- What to work on -
Up to and including the line with "Task: Click the breadcrumb", restate the records below word for word, beginning with their first line.

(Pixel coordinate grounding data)
•••••

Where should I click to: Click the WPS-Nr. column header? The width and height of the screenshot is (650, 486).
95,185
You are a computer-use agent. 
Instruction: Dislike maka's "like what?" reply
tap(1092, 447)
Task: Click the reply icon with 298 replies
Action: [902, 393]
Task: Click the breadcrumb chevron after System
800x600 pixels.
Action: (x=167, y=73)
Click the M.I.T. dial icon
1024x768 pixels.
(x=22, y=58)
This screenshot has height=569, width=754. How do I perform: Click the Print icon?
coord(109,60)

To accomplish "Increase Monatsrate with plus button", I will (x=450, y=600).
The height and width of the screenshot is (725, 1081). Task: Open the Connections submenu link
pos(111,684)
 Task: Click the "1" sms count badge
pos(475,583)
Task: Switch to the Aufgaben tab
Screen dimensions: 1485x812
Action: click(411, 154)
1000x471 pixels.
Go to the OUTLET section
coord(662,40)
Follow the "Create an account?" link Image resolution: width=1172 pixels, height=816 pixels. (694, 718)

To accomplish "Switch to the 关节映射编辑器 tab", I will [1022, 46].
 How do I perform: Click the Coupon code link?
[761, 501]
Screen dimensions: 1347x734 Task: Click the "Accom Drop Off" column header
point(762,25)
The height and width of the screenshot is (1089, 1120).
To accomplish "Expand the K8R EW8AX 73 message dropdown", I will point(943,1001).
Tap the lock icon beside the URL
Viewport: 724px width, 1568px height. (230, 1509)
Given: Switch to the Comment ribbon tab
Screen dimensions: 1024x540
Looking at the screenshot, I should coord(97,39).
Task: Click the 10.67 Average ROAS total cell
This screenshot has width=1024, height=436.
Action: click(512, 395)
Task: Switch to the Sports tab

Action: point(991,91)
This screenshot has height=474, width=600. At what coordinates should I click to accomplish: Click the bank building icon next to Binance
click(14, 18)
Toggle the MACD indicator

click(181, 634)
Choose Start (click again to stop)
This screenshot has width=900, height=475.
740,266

•••••

- Answer to the problem -
Where should I click to: Click the WPS-Nr. column header? The width and height of the screenshot is (650, 486).
95,185
You are a computer-use agent. 
Instruction: Dislike maka's "like what?" reply
tap(1092, 447)
Task: Click the reply icon with 298 replies
Action: [902, 393]
Task: Click the breadcrumb chevron after System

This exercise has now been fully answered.